:: What is required ::
Please reproduce the data starting at the line containing "Image resolution: width=800" and ending at the line containing "tap(103, 147)", both included, and omit the pictures.

:: Extracted records ::

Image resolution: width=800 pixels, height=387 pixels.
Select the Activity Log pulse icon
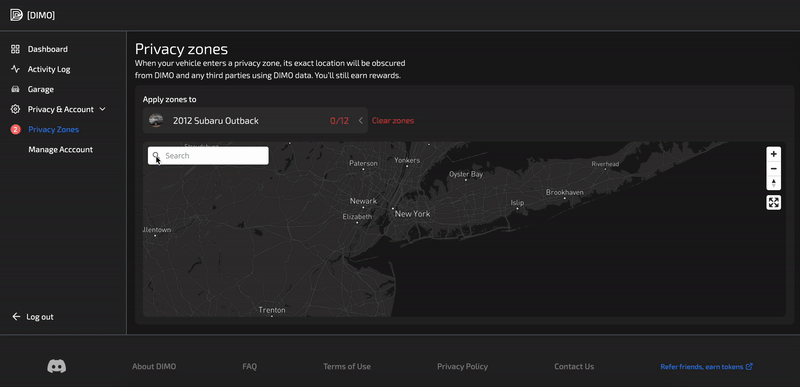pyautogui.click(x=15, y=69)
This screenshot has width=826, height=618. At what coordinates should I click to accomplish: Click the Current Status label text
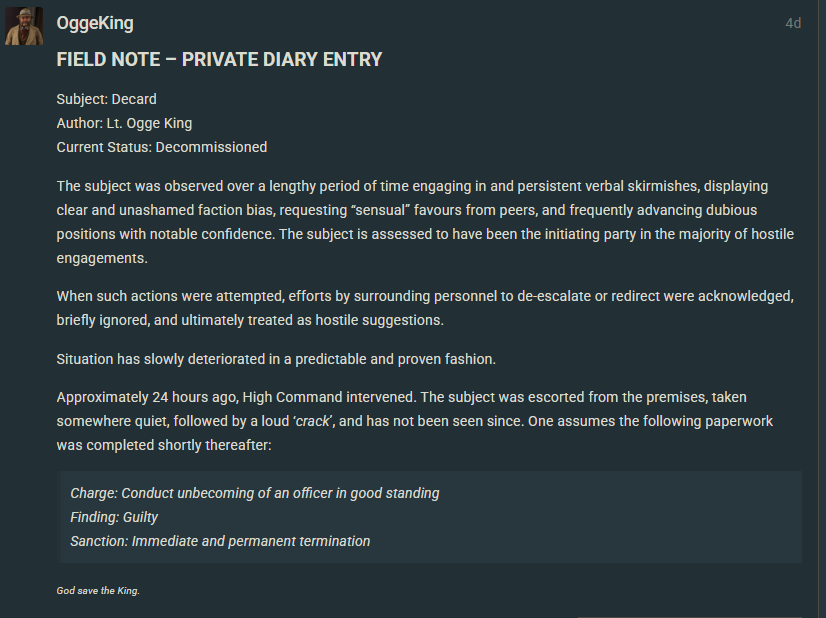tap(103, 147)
* * *
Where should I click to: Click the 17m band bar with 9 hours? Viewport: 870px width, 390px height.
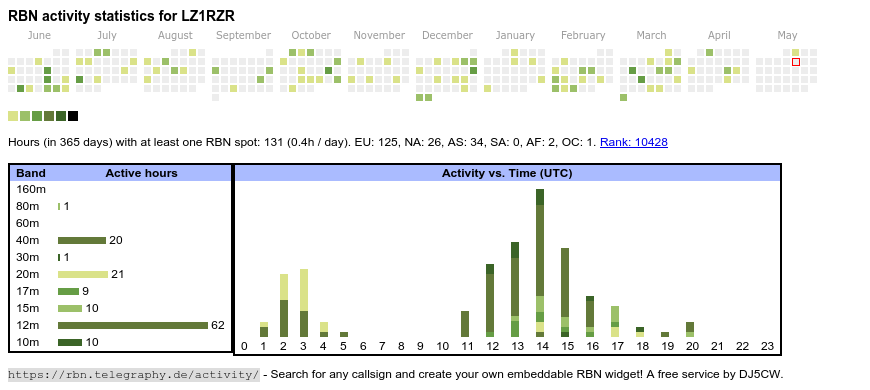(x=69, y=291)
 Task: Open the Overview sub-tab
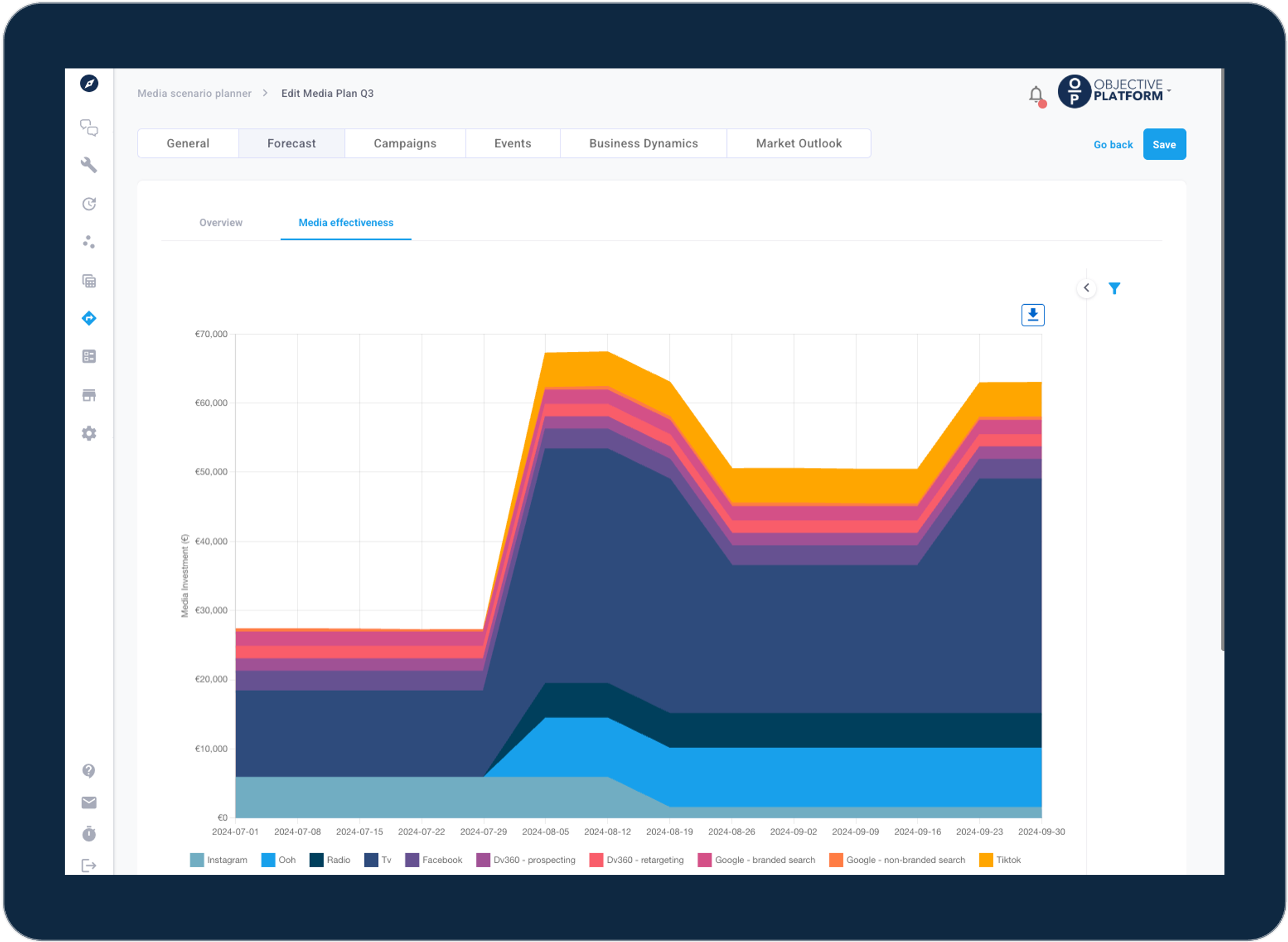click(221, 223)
...
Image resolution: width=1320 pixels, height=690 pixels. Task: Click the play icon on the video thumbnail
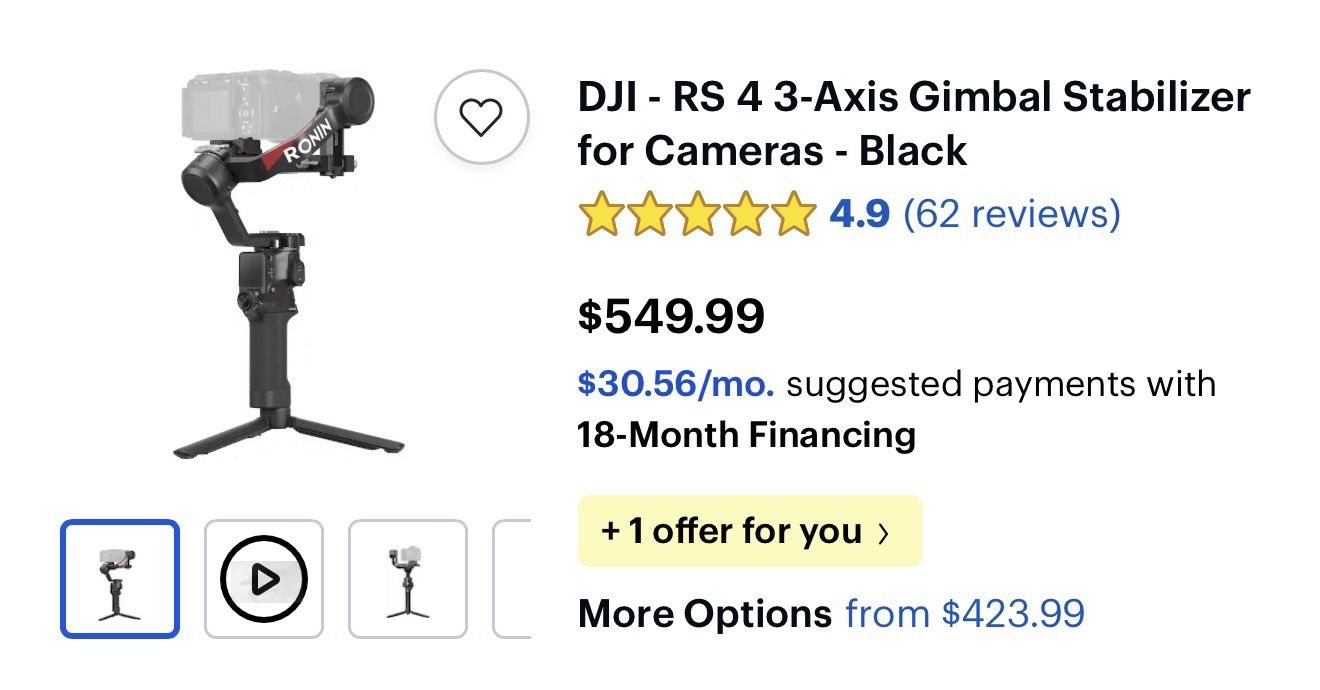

:: Exercise solution ::
Image resolution: width=800 pixels, height=387 pixels.
Select the Activity Log pulse icon
pyautogui.click(x=15, y=69)
This screenshot has width=826, height=618. At what coordinates should I click to accomplish: Click the Current Status label text
tap(103, 147)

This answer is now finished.